When I was in China about 10 years ago, I studied Mandarin, Calligraphy and of course would train my wushu. If you show interest in their culture, they will have a great respect for you, even if your Chinese accent sucks. Not like here in the USA. A foreigner tries to speak English and he will likely be belittled and yelled at. " Learn to speak English!!"

99% of my time in China was spent in a rural area outside of TaiZhou, in Zhe Jiang province. I was followed around like a rockstar. They had never seen someone that wasn't Chinese before. They stared but it was just out of curiosity, and usually harmless in nature. 
If you stay away from places like Beijing and Shanghai, you can get very goo deals on room/board, mandarin class, and wushu training.


----------



## East Winds (May 20, 2011)

My last time in China,  I went in via Tashkent and then over the border into China, then journeyed west to east and onto Beijing.  Having white hair and a white beard my problem was with old women who constantly wanted to touch me!!! Apparently that was because I was supposed to be wise and lucky!!!! A bit disconcerting, but I got used to it.

Best wishes


----------



## Xue Sheng (May 20, 2011)

East Winds said:


> My last time in China, I went in via Tashkent and then over the border into China, then journeyed west to east and onto Beijing. Having white hair and a white beard my problem was with old women who constantly wanted to touch me!!! Apparently that was because I was supposed to be wise and lucky!!!! A bit disconcerting, but I got used to it.
> 
> Best wishes


 
That is better than a woman I know that went with her husband to the countryside of China about 20 years ago. She was, now how shall I put this delicately, shall we say rather well endowed. Every village they stopped at some old woman, sometimes more than one walked up to her and touched her chest because they could not believe it.

Her husband a blond, got his hair and mustache pulled at just about every village too, they had never seen &#8220;Yellow Hair:&#8221; and did not believe it was real


----------



## bully (May 21, 2011)

I posted this in the WC forum thread too:


I trained in China recently here :

http://www.chinashaolins.com/

It was full time ie Monday to Friday but some of the students taught English at the weekends in a local uni.

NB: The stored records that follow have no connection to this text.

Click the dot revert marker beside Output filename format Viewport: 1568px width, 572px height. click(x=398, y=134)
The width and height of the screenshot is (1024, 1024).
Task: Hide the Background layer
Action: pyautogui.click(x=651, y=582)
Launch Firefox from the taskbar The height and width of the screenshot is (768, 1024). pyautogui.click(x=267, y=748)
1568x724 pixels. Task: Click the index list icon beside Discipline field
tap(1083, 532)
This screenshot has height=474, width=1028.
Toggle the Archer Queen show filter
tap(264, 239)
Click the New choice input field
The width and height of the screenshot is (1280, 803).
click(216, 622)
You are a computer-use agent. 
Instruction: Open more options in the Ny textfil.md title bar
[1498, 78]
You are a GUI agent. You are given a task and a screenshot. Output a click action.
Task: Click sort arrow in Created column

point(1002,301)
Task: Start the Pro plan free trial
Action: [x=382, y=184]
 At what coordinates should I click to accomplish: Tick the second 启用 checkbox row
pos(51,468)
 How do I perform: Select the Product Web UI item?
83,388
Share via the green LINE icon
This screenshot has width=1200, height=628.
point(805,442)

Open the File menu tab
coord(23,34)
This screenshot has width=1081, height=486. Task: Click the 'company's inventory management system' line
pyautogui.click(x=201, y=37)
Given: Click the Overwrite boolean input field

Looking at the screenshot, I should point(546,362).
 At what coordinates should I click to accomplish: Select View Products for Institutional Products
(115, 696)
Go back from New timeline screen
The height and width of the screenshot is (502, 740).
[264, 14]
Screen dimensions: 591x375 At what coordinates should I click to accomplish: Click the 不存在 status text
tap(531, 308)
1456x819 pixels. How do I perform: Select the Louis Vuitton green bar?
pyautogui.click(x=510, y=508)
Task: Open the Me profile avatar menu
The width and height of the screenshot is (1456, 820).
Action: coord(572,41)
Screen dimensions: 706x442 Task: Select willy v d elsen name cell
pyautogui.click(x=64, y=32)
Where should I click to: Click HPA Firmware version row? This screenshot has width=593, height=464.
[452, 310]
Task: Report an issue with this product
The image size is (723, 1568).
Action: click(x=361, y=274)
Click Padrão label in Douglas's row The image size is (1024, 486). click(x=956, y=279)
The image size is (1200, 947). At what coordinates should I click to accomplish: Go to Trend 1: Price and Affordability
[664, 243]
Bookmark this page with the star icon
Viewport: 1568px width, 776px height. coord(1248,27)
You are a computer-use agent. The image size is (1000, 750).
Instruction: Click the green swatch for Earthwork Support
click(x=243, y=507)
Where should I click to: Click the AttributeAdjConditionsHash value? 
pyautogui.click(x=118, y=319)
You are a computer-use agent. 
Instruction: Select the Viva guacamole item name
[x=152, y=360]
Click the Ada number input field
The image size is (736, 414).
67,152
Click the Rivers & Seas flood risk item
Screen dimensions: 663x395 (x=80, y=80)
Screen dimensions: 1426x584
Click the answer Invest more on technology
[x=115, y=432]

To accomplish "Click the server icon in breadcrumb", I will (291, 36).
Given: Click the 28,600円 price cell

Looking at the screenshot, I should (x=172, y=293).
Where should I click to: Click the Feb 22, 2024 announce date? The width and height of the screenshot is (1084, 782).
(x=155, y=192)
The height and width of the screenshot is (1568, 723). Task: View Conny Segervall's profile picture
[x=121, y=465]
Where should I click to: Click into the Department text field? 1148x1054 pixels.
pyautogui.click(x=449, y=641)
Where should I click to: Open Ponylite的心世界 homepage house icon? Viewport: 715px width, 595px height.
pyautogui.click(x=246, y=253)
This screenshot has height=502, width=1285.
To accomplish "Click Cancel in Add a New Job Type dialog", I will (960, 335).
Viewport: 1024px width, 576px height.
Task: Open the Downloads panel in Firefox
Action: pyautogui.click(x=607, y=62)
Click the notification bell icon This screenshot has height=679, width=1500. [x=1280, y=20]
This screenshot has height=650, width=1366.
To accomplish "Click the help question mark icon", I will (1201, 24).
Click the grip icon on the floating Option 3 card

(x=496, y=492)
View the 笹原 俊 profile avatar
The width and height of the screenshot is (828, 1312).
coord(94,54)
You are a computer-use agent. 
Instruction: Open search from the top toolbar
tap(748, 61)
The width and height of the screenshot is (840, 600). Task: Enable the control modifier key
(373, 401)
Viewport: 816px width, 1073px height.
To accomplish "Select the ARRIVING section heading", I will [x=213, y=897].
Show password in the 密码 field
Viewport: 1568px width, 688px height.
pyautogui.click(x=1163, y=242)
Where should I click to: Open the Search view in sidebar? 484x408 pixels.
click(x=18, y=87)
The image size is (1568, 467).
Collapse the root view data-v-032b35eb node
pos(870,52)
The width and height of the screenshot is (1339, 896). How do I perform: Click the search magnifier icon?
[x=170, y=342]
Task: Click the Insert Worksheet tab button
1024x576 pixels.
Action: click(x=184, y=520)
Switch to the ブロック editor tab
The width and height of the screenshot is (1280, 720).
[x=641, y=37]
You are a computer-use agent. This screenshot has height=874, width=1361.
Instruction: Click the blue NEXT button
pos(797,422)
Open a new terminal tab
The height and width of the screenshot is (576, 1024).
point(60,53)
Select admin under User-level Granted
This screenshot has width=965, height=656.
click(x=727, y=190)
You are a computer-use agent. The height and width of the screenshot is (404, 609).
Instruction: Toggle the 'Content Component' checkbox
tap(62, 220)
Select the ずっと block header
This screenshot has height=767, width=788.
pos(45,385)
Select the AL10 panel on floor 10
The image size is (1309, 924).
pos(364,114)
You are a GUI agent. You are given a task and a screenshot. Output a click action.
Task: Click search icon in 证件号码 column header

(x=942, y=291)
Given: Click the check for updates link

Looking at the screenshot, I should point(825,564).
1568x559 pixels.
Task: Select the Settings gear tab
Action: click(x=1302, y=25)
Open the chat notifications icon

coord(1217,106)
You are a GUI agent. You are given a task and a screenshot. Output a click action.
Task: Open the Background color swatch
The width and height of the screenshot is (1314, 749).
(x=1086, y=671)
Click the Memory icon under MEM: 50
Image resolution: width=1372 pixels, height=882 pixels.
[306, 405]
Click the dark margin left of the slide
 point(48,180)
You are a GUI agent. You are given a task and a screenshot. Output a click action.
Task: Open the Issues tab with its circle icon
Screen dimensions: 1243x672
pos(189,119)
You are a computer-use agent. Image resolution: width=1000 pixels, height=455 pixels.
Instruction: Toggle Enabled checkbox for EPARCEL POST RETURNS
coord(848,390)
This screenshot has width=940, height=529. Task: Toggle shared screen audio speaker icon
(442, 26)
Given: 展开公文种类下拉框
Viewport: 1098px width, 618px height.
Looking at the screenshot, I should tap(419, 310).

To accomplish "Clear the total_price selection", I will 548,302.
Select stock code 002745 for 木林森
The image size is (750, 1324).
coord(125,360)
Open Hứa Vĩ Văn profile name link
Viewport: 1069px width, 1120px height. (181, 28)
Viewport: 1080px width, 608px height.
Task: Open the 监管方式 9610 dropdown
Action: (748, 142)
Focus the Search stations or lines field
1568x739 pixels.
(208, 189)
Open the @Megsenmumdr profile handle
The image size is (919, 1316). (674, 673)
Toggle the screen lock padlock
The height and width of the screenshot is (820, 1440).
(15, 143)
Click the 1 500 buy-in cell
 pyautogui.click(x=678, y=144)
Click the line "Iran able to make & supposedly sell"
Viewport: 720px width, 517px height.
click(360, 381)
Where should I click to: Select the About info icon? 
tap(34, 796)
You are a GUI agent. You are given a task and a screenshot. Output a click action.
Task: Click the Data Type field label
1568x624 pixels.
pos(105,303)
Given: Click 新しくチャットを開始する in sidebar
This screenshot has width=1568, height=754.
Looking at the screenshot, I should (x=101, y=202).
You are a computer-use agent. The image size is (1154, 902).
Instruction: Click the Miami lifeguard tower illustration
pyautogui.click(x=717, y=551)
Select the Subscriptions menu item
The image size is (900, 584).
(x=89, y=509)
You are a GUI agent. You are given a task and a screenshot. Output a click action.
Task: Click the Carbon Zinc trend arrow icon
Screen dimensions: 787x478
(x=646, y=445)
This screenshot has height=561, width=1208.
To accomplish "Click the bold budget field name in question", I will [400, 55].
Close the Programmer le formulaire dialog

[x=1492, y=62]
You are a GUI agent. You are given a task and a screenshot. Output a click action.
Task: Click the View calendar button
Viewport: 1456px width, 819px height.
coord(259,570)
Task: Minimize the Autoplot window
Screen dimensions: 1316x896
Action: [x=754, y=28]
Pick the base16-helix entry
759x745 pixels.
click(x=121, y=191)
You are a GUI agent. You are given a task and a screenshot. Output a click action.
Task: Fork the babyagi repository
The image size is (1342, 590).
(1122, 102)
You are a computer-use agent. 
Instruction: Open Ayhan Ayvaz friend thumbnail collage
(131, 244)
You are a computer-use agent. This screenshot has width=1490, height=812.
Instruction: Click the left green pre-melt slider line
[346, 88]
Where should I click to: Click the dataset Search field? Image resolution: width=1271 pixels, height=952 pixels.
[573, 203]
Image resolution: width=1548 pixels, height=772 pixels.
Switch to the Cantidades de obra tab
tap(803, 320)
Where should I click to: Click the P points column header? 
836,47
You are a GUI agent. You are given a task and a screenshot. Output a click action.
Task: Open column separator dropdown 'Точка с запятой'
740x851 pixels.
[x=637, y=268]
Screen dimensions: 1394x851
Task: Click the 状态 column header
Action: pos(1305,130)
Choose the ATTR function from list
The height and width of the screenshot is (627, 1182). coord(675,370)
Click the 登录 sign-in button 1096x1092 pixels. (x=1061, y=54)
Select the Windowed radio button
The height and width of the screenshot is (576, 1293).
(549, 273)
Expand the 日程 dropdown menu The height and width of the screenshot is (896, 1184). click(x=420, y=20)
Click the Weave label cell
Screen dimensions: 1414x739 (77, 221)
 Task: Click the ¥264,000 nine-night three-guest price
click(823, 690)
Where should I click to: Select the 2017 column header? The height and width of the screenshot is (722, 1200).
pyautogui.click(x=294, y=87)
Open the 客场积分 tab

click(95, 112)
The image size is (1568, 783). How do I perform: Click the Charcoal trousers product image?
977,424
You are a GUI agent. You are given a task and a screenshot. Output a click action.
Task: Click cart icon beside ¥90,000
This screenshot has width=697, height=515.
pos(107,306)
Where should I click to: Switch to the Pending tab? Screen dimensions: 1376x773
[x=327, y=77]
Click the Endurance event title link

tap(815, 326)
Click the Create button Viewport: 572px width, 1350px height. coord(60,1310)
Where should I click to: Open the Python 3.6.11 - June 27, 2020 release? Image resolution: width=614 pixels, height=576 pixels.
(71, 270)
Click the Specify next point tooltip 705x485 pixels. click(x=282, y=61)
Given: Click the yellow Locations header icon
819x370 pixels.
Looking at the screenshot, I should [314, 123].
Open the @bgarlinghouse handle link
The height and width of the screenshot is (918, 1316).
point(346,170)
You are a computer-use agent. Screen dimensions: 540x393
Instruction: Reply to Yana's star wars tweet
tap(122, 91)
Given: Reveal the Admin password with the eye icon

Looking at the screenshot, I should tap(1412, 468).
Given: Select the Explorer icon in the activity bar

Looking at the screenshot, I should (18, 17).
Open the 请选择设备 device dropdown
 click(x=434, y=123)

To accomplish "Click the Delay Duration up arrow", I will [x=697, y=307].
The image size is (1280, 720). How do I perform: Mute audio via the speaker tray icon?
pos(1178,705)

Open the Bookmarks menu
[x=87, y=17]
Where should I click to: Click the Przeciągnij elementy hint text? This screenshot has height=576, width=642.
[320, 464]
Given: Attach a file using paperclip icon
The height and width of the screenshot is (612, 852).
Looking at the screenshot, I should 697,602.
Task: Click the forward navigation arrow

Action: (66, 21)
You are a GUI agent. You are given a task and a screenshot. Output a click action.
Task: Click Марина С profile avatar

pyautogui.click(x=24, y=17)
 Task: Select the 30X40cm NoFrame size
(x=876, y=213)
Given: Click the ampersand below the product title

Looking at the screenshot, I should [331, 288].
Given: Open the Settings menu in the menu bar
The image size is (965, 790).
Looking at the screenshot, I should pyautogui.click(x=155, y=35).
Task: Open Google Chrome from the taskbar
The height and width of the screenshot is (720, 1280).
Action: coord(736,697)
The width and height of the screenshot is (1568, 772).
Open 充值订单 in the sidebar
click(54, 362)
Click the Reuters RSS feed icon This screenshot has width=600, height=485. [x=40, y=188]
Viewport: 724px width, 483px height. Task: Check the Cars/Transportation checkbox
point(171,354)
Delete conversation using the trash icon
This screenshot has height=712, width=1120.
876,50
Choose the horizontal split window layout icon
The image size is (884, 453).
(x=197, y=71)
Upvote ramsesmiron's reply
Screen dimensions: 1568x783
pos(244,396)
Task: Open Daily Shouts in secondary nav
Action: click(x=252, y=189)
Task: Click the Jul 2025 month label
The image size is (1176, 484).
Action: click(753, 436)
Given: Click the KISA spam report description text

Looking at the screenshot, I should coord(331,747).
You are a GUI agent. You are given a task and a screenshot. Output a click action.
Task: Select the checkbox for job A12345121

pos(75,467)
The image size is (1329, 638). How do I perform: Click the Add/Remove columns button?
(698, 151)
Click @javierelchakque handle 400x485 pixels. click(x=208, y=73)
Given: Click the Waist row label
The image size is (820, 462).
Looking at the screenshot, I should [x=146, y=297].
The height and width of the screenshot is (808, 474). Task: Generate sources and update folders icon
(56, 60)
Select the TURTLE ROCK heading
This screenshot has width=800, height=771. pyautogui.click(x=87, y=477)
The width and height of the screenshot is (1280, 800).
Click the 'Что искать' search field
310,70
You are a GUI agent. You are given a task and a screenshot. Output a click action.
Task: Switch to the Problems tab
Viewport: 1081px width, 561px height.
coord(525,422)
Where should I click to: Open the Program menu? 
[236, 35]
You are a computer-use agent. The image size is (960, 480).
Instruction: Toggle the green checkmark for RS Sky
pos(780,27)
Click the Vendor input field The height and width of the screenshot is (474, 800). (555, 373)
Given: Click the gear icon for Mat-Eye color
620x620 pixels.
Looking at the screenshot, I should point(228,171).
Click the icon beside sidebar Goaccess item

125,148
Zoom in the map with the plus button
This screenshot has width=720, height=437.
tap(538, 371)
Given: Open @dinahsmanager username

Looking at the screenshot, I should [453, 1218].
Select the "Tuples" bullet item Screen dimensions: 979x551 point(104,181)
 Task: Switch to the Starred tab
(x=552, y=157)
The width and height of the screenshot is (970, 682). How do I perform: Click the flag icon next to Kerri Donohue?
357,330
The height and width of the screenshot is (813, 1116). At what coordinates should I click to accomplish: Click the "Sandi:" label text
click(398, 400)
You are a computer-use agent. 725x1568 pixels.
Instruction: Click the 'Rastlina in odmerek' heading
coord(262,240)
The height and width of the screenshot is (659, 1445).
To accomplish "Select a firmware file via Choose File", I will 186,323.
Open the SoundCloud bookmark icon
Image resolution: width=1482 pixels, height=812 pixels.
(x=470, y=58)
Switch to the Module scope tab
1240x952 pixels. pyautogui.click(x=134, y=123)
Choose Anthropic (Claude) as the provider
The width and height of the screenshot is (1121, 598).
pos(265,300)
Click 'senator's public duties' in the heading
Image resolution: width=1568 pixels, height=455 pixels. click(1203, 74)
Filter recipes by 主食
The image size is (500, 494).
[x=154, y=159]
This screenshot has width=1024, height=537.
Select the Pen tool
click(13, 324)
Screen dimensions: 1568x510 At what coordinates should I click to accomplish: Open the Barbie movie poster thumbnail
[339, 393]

Wing Chun is not that well known in China, that statement may suprise you but it is true. 

Foshan would be a good place to start, you will get very good tuition there and you can supplement it again by teaching English locally. Contacting the local Foshan kung fu association http://www.fschinwoo.com/en/a1.htm and seeing if you can train and teach at the same time.

If you want to know about the training, have a look in my thread. 

Good luck, it was one of the best things I have ever done and certainly is up there on my 8 month travels in Asia.

A quick edit as I re read your post....I found a rural setting better for interacting with the locals. As with most places, the city/town people have a faster paced life and are less freindly due to time constraints. The school I stayed at had Mandarin lessons in the evenings and ample opportunitys to chat to the translators at the school. I think lots of the schools are setup in a similar manner.

As for HK, yep ,plenty of places to train but cost of living is expensive. To have cheap accomodation you would have to commute a long way to train with any of the main players. 30-60 minutes on the subway each way soon takes the shine off training etc. However Shaun Rawcliffe did it in his early days according to the book I read. Thats probably why he is well respected and dedicated....lol unlike myself ;-) 

Lol also if you want to get noticed more than Westerners already do, wear shorts in all weather and temperatures. I do at home even when its winter. The Chinese found it hilarious and in supermarkets etc they grabbed their freinds etc to point at the idiot Westerner in shorts ;-)

Enjoy, it was a great experience for me and my wife.


----------



## East Winds (May 22, 2011)

There is a superb book which I have read and re-read many times about a westerner (with no Mandarin!!!) who went from England to China at the time of Tiananmen Square episode to learn Taijiquan. It documents his experiences and difficulties encountered during his 5 years in China. It is "_*Tai Chi Training in China - Masters, Teachers and Coaches*_" by Howard Thomas. ISBN No. 1-874250-70-7. Truly inspirational and informative!!

Very best wishes


----------



## jackwushu (Jun 6, 2011)

I spent two months doing wushu and traditional martial arts in Beijing. Absolutely awesome experience, in fact I just wrote about it here =)

http://www.martialtalk.com/forum/showthread.php?p=1401708#post1401708

When I was studying there a bunch of the other guys around were teaching English part-time. I know some were very qualified and others really weren't but managed to get jobs anyway. I think some of the staff at bridgestochina helped them get jobs and some found jobs by themselves. They all made MOOORE than enough money for their living expenses while there! I was very jealous... hahah.


----------